Trials: Shutting Up Big-Mouth

  • Share
  • Read Later

"I'll be the only person ever convicted in the assassination of President Kennedy, and I don't know beans about it," said Attorney Dean Andrews before he went on trial two weeks ago. For once he seemed to be right. Last week a five-man New Orleans jury* found him guilty of having committed perjury three times during District Attorney Jim Garrison's bootless investigation into the Kennedy assassination. He was sentenced to 18 months in prison.

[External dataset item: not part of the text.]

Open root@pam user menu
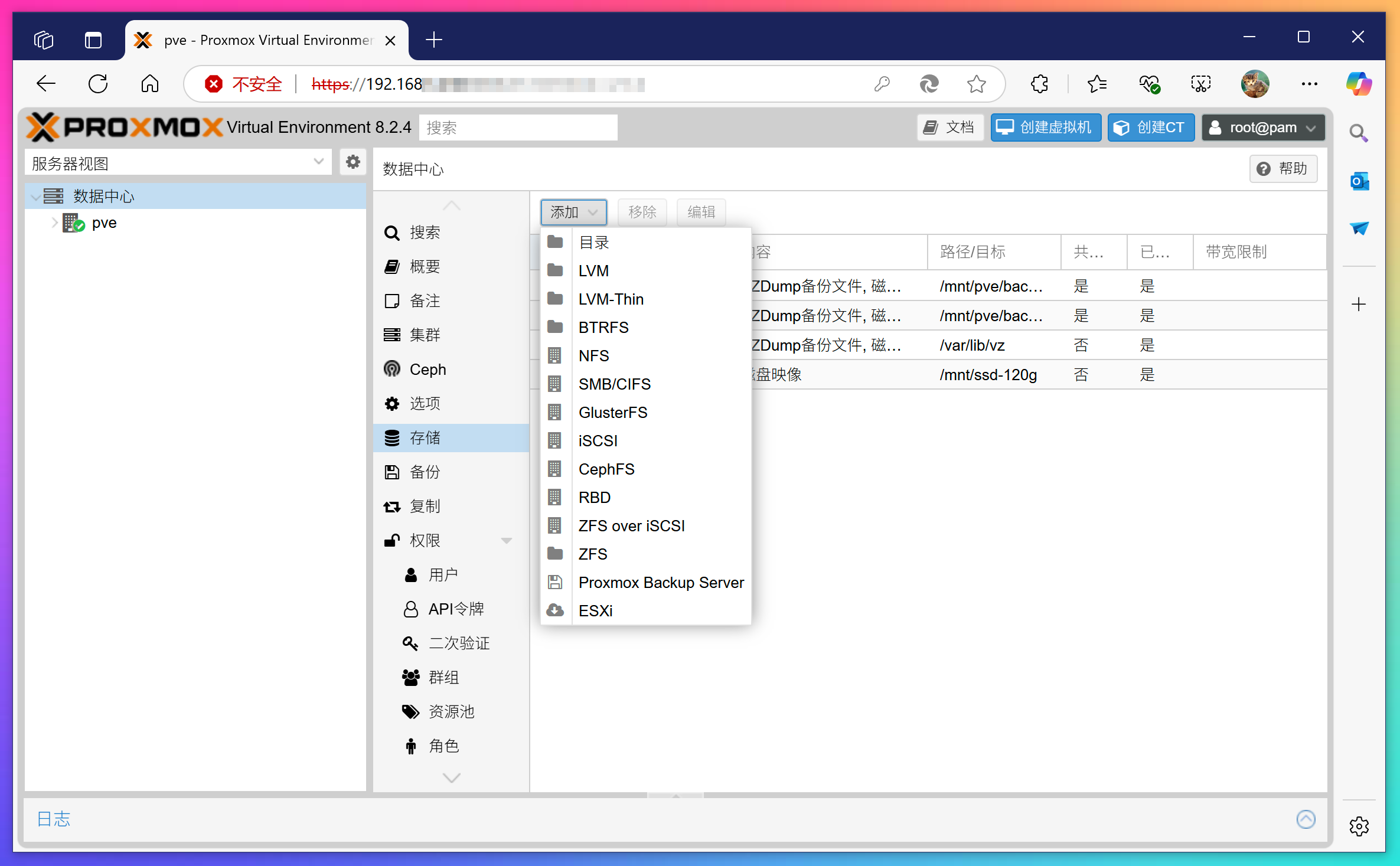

Three years ago, Andrews told the Warren Commission that he had been called by a man named Clay Bertrand the day after the assassination and asked to defend Lee Harvey Oswald; previously, he had told the FBI that he had made the whole story up. Ever since Garrison's inquiry started, the oddball lawyer has bounced in arid out with such a mixture of contradictions and dislocated hip talk that few knew or cared what he was trying to say. Garrison kept track, though. When the D.A. charged Clay Shaw with being Clay Bertrand and part of a conspiracy to kill Kennedy, Andrews at first told a grand jury that he could not say whether Shaw and Bertrand were the same person, then stated that they were definitely different men.

"The jolly green giant," as Andrews calls Garrison, filed perjury charges—with a few other minor contradictions thrown in for good measure. That was no surprise, and Garrison has since filed various charges against half a dozen other witnesses. Andrews was the first to come to trial. He did not go quietly, of course, even defended himself for half of the proceedings. At one point he asked for a brief delay "so I can collect my thoughts. I just can't pop up and say da-da-da-da-da-da." Next day he added: "I don't know from nothing. What I got is a vivid imagination. The moral to all this, brother-in-law, is keep your big mouth shut." Which he may now have to do when Garrison brings Shaw to trial. Convicted perjurers make poor witnesses.

-* In guaranteeing jury trials, the U.S. Constitution made no mention of how many persons are required to make one up. The use of twelve men traces back to English common law. Louisiana is by no means the only state that sometimes permits juries of fewer than twelve.